■ Instructions for the task
The whole listing is to be restated, character for character.
= = =
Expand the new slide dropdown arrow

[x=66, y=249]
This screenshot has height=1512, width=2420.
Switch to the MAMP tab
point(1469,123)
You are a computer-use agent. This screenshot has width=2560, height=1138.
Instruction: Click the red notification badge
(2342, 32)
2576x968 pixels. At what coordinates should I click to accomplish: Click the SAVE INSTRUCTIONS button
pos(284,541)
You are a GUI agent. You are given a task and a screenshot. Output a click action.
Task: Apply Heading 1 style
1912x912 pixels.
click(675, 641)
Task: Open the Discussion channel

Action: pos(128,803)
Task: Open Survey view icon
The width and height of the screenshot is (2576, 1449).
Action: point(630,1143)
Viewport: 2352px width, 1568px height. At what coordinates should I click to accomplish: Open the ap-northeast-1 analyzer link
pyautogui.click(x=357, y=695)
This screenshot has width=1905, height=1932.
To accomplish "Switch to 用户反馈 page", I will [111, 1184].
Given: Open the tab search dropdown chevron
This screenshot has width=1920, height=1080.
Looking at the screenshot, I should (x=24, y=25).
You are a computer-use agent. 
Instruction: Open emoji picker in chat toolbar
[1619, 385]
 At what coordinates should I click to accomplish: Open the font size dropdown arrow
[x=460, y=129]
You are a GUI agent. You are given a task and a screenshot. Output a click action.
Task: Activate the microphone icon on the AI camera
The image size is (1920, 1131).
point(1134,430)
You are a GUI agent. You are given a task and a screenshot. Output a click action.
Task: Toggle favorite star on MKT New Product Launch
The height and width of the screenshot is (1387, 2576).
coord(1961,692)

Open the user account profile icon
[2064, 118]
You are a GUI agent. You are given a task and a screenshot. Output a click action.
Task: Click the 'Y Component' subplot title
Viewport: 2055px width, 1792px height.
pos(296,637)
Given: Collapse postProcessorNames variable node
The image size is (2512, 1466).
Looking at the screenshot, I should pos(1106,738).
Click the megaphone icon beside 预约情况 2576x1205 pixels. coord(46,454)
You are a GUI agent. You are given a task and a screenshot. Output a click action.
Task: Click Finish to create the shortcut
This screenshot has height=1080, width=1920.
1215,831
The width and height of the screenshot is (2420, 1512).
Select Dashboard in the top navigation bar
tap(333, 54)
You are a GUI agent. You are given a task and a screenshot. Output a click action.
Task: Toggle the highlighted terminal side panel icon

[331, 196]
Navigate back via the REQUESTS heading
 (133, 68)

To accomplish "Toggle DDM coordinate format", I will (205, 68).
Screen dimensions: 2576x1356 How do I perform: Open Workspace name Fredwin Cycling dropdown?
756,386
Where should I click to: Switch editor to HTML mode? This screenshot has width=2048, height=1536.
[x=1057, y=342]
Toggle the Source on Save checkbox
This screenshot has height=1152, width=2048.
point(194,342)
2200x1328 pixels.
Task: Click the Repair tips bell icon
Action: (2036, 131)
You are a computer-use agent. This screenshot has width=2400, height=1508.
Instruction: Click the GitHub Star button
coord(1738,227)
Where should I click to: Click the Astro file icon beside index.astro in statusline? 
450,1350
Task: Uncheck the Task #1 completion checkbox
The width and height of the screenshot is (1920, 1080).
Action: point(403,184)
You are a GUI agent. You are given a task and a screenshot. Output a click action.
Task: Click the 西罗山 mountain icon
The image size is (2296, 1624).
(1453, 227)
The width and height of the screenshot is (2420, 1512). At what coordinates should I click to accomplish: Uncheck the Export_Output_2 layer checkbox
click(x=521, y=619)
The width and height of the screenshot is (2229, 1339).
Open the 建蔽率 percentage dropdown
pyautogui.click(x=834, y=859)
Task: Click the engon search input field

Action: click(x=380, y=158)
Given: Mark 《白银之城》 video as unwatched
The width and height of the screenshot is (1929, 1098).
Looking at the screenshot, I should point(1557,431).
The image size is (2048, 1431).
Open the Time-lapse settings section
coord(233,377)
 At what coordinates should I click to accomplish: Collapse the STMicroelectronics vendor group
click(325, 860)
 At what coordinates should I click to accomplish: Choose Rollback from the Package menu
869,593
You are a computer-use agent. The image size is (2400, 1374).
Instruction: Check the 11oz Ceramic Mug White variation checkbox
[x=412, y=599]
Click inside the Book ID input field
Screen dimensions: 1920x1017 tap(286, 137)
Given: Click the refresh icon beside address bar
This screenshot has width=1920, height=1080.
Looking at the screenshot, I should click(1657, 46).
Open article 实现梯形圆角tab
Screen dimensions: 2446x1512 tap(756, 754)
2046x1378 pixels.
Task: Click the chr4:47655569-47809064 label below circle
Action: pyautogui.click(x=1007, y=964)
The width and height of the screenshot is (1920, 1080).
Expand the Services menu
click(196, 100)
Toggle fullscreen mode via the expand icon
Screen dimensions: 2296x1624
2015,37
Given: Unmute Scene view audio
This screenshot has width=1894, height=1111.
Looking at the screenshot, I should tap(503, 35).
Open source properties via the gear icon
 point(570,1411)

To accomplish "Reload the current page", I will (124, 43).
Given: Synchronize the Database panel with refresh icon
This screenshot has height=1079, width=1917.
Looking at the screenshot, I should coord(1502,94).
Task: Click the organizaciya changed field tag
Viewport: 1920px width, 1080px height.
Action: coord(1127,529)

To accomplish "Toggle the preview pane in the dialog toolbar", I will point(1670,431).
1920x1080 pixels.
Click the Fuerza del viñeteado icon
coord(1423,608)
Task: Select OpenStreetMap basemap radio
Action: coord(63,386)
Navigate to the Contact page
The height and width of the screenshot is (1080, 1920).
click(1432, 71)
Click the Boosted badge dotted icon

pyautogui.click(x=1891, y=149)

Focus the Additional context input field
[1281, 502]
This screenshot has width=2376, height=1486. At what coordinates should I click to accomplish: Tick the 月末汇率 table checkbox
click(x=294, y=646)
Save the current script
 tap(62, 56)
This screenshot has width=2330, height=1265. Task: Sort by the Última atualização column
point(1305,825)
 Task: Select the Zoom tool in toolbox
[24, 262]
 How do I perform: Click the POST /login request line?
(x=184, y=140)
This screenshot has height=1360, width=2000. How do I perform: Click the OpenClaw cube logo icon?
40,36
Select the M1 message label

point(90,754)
= = =
■ Output for this exercise
Expand the new slide dropdown arrow

[x=66, y=249]
This screenshot has height=1512, width=2420.
Switch to the MAMP tab
point(1469,123)
You are a computer-use agent. This screenshot has width=2560, height=1138.
Instruction: Click the red notification badge
(2342, 32)
2576x968 pixels. At what coordinates should I click to accomplish: Click the SAVE INSTRUCTIONS button
pos(284,541)
You are a GUI agent. You are given a task and a screenshot. Output a click action.
Task: Apply Heading 1 style
1912x912 pixels.
click(675, 641)
Task: Open the Discussion channel

Action: pos(128,803)
Task: Open Survey view icon
The width and height of the screenshot is (2576, 1449).
Action: point(630,1143)
Viewport: 2352px width, 1568px height. At what coordinates should I click to accomplish: Open the ap-northeast-1 analyzer link
pyautogui.click(x=357, y=695)
This screenshot has width=1905, height=1932.
To accomplish "Switch to 用户反馈 page", I will [111, 1184].
Given: Open the tab search dropdown chevron
This screenshot has width=1920, height=1080.
Looking at the screenshot, I should (x=24, y=25).
You are a computer-use agent. 
Instruction: Open emoji picker in chat toolbar
[1619, 385]
 At what coordinates should I click to accomplish: Open the font size dropdown arrow
[x=460, y=129]
You are a GUI agent. You are given a task and a screenshot. Output a click action.
Task: Activate the microphone icon on the AI camera
The image size is (1920, 1131).
point(1134,430)
You are a GUI agent. You are given a task and a screenshot. Output a click action.
Task: Toggle favorite star on MKT New Product Launch
The height and width of the screenshot is (1387, 2576).
coord(1961,692)

Open the user account profile icon
[2064, 118]
You are a GUI agent. You are given a task and a screenshot. Output a click action.
Task: Click the 'Y Component' subplot title
Viewport: 2055px width, 1792px height.
pos(296,637)
Given: Collapse postProcessorNames variable node
The image size is (2512, 1466).
Looking at the screenshot, I should pos(1106,738).
Click the megaphone icon beside 预约情况 2576x1205 pixels. coord(46,454)
You are a GUI agent. You are given a task and a screenshot. Output a click action.
Task: Click Finish to create the shortcut
This screenshot has height=1080, width=1920.
1215,831
The width and height of the screenshot is (2420, 1512).
Select Dashboard in the top navigation bar
tap(333, 54)
You are a GUI agent. You are given a task and a screenshot. Output a click action.
Task: Toggle the highlighted terminal side panel icon

[331, 196]
Navigate back via the REQUESTS heading
 (133, 68)

To accomplish "Toggle DDM coordinate format", I will (205, 68).
Screen dimensions: 2576x1356 How do I perform: Open Workspace name Fredwin Cycling dropdown?
756,386
Where should I click to: Switch editor to HTML mode? This screenshot has width=2048, height=1536.
[x=1057, y=342]
Toggle the Source on Save checkbox
This screenshot has height=1152, width=2048.
point(194,342)
2200x1328 pixels.
Task: Click the Repair tips bell icon
Action: (2036, 131)
You are a computer-use agent. This screenshot has width=2400, height=1508.
Instruction: Click the GitHub Star button
coord(1738,227)
Where should I click to: Click the Astro file icon beside index.astro in statusline? 
450,1350
Task: Uncheck the Task #1 completion checkbox
The width and height of the screenshot is (1920, 1080).
Action: point(403,184)
You are a GUI agent. You are given a task and a screenshot. Output a click action.
Task: Click the 西罗山 mountain icon
The image size is (2296, 1624).
(1453, 227)
The width and height of the screenshot is (2420, 1512). At what coordinates should I click to accomplish: Uncheck the Export_Output_2 layer checkbox
click(x=521, y=619)
The width and height of the screenshot is (2229, 1339).
Open the 建蔽率 percentage dropdown
pyautogui.click(x=834, y=859)
Task: Click the engon search input field

Action: click(x=380, y=158)
Given: Mark 《白银之城》 video as unwatched
The width and height of the screenshot is (1929, 1098).
Looking at the screenshot, I should point(1557,431).
The image size is (2048, 1431).
Open the Time-lapse settings section
coord(233,377)
 At what coordinates should I click to accomplish: Collapse the STMicroelectronics vendor group
click(325, 860)
 At what coordinates should I click to accomplish: Choose Rollback from the Package menu
869,593
You are a computer-use agent. The image size is (2400, 1374).
Instruction: Check the 11oz Ceramic Mug White variation checkbox
[x=412, y=599]
Click inside the Book ID input field
Screen dimensions: 1920x1017 tap(286, 137)
Given: Click the refresh icon beside address bar
This screenshot has width=1920, height=1080.
Looking at the screenshot, I should click(1657, 46).
Open article 实现梯形圆角tab
Screen dimensions: 2446x1512 tap(756, 754)
2046x1378 pixels.
Task: Click the chr4:47655569-47809064 label below circle
Action: pyautogui.click(x=1007, y=964)
The width and height of the screenshot is (1920, 1080).
Expand the Services menu
click(196, 100)
Toggle fullscreen mode via the expand icon
Screen dimensions: 2296x1624
2015,37
Given: Unmute Scene view audio
This screenshot has width=1894, height=1111.
Looking at the screenshot, I should tap(503, 35).
Open source properties via the gear icon
 point(570,1411)

To accomplish "Reload the current page", I will (124, 43).
Given: Synchronize the Database panel with refresh icon
This screenshot has height=1079, width=1917.
Looking at the screenshot, I should coord(1502,94).
Task: Click the organizaciya changed field tag
Viewport: 1920px width, 1080px height.
Action: coord(1127,529)

To accomplish "Toggle the preview pane in the dialog toolbar", I will point(1670,431).
1920x1080 pixels.
Click the Fuerza del viñeteado icon
coord(1423,608)
Task: Select OpenStreetMap basemap radio
Action: coord(63,386)
Navigate to the Contact page
The height and width of the screenshot is (1080, 1920).
click(1432, 71)
Click the Boosted badge dotted icon

pyautogui.click(x=1891, y=149)

Focus the Additional context input field
[1281, 502]
This screenshot has width=2376, height=1486. At what coordinates should I click to accomplish: Tick the 月末汇率 table checkbox
click(x=294, y=646)
Save the current script
 tap(62, 56)
This screenshot has width=2330, height=1265. Task: Sort by the Última atualização column
point(1305,825)
 Task: Select the Zoom tool in toolbox
[24, 262]
 How do I perform: Click the POST /login request line?
(x=184, y=140)
This screenshot has height=1360, width=2000. How do I perform: Click the OpenClaw cube logo icon?
40,36
Select the M1 message label

point(90,754)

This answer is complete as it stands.